Until now, advertisers had the ability to switch to DDA if their account had received a minimum amount of clicks and conversions (3000 ad interactions and 300 conversions within 30 days). Google has now removed this data requirement and added support for additional types of conversions from display and video campaigns. This last improvement is especially exciting, as it will help advertisers better understand the full value of display and video advertising in a more holistic view – something that has historically always been a challenge.
However, the changes go far beyond what has been publicly shared by Google. In the background, the new DDA uses a completely new attribution model called Time to Event DDA.
How is the new attribution model different?
This new attribution model is based on research from 2009, which notes that, “attribution credit in [Markov Chain Models] is based on the change in conversion probabilities when a channel or “feature” (i.e an ad, video, display banner, etc.) is removed from the chain.” In short, the model will estimate the impact a new channel or ad will have on the probability for a user to convert. If we apply this to digital marketing activity, you could use a Markov Chain Model to compare how display ads contribute to driving revenue in comparison to paid search ads. The next step is “the use of Shapley values to distribute attribution credit, using the probability of a conversion as the value function in the Shapley algorithm”.
The new Time to Event DDA model measures the contribution of each ad (text ads, display ad, video ad) towards the likelihood of a conversion over time. The credit assignment is made with a backward elimination from the conversion, as illustrated below. It’s this approach (relative to the contribution to a conversion for each ad) that may also be used for bidding, i.e. the higher the predicted contribution is, the higher the system should bid.

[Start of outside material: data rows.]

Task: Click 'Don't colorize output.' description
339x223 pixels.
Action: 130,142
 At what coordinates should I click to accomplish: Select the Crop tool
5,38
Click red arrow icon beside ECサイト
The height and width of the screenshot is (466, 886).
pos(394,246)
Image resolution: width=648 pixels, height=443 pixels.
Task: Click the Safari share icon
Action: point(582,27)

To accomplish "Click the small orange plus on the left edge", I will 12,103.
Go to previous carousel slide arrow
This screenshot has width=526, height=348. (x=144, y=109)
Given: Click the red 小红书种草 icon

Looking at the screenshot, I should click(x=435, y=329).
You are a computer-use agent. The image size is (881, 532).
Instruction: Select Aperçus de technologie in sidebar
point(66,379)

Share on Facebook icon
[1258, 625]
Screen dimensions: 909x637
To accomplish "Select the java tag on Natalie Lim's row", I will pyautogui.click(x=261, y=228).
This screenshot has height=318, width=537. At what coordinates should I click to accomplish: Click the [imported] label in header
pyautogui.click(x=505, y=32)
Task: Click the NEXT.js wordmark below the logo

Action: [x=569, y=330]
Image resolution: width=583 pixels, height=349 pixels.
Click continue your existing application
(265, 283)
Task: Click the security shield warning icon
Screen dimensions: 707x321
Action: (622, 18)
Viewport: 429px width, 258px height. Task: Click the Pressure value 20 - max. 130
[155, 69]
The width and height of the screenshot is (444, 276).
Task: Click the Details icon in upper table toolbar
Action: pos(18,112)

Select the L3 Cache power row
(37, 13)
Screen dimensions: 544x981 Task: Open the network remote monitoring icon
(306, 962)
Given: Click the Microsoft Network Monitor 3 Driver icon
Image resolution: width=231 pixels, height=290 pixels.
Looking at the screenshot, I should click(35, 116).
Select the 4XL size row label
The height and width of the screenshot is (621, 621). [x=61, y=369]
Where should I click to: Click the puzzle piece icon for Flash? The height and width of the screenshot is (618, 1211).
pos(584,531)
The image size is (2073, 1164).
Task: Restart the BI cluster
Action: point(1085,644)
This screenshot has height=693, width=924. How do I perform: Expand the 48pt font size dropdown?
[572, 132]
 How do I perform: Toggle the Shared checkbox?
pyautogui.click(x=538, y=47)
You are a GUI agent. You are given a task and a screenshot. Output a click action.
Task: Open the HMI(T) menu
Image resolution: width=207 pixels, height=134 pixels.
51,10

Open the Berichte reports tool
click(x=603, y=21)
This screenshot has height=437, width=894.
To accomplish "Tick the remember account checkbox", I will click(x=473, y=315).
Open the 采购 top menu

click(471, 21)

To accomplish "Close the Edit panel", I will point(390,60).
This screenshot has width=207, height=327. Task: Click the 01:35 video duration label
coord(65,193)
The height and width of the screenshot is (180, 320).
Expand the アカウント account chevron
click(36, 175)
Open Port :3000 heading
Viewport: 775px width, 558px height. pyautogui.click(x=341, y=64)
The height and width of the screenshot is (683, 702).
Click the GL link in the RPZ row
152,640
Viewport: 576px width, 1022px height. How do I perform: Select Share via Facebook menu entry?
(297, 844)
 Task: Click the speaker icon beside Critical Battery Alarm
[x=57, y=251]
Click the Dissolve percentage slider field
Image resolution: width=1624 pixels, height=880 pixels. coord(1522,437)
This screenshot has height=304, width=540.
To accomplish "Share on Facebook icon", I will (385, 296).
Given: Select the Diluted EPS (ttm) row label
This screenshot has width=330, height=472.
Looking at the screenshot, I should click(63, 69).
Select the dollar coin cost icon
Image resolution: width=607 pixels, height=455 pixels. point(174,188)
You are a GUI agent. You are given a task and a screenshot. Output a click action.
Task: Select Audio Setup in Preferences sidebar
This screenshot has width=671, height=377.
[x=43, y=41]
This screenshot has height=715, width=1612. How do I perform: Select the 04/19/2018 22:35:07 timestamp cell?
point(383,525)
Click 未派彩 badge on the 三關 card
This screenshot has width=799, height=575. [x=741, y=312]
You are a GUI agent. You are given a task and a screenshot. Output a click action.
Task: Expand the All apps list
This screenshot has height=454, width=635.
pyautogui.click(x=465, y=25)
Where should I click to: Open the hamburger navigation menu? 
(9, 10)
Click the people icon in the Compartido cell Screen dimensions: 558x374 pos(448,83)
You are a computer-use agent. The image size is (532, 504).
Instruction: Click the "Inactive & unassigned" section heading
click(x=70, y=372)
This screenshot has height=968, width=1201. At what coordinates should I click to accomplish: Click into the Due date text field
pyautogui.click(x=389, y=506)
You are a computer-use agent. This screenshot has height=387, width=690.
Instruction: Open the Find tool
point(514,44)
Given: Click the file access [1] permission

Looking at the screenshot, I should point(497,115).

How will this impact advertisers?
In the same article by Google that was referenced earlier in this blog, a number of advertisers reported a drop in cost per sale and/or a rise in conversions. However, it’s important to note that the time range associated with those results hasn’t been shared, making it difficult to say with confidence that the new attribution model helps deliver improved performance.
The shift towards the DDA model will answer most measurement questions, and we can expect advertisers to see its benefits the most when it’s used across search, display and video. As presented in the previous section, we would expect advertisers to get the most of DDA when combined with automated bidding strategies, as the systems are now getting better at predicting the incremental impact of a specific ad.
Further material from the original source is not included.